» **Exercise brief**
Find each line in the records below that contains the word "will" and reproduce those lines.

::::

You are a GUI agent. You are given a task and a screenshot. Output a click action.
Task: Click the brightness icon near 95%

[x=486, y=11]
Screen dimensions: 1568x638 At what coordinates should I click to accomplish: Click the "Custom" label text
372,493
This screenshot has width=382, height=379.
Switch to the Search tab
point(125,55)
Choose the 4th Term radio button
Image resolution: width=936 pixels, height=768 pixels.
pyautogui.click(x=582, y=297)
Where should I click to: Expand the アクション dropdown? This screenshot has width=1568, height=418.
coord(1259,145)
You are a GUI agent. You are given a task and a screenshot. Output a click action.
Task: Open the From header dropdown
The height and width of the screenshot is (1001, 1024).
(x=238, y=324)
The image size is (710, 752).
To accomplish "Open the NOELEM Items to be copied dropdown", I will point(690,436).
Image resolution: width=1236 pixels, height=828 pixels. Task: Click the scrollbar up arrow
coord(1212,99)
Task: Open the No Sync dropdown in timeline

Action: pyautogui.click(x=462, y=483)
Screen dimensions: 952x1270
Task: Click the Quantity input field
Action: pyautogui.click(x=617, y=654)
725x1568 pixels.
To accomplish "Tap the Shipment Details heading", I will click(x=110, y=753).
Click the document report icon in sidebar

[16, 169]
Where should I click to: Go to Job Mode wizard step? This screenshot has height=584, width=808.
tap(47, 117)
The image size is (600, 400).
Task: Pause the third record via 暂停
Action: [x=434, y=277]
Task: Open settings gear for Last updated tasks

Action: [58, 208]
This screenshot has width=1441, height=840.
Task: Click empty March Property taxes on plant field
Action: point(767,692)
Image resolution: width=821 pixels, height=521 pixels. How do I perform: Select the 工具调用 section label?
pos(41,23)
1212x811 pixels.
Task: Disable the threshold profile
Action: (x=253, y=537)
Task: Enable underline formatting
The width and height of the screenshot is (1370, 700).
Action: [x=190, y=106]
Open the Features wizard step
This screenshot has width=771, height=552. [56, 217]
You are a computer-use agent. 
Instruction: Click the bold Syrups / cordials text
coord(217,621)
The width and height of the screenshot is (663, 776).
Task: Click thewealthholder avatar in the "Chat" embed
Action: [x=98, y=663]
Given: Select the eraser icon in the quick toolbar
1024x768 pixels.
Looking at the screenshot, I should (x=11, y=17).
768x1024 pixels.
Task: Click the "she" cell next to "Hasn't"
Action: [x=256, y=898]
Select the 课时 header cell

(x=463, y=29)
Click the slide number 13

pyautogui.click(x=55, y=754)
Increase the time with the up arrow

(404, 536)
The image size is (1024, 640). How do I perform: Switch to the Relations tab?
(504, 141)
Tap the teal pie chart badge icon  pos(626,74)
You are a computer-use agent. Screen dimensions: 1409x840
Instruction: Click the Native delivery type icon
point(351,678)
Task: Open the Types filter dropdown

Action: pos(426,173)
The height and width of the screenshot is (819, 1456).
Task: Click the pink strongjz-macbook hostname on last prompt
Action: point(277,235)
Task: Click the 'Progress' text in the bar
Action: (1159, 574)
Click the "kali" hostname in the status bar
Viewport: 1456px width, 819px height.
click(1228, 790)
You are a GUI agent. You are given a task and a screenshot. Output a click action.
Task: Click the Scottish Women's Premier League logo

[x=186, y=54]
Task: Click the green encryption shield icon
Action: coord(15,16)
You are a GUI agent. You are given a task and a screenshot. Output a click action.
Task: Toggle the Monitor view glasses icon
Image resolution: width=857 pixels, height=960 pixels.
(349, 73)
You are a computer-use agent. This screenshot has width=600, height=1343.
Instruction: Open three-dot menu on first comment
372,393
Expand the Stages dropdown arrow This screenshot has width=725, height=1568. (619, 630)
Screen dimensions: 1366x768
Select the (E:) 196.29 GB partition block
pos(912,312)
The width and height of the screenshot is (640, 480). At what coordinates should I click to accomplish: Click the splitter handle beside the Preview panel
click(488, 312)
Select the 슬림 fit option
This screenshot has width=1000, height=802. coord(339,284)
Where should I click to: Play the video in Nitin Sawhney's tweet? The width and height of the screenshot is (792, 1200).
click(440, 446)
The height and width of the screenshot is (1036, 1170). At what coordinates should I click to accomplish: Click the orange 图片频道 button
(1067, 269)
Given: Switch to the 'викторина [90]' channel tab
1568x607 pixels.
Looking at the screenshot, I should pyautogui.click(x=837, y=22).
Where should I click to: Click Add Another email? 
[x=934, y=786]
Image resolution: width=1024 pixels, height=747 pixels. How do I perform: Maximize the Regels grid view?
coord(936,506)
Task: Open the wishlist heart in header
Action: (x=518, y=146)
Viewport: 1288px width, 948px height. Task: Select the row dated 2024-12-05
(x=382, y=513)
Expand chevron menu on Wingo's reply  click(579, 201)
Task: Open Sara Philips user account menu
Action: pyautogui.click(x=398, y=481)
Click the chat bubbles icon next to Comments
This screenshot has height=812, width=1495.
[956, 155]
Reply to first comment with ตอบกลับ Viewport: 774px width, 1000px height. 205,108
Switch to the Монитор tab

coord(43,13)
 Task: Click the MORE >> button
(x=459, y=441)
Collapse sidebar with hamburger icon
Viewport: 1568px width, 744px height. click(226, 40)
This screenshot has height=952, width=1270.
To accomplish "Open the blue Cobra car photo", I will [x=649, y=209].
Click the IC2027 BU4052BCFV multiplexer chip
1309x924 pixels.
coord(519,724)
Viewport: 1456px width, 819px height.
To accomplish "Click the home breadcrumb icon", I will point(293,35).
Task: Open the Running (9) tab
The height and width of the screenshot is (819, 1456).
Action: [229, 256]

::::

» **Answer in full**
To accomplish "Open the NOELEM Items to be copied dropdown", I will point(690,436).
To accomplish "Tap the Shipment Details heading", I will click(x=110, y=753).
To accomplish "Open the blue Cobra car photo", I will [x=649, y=209].
To accomplish "Click the home breadcrumb icon", I will point(293,35).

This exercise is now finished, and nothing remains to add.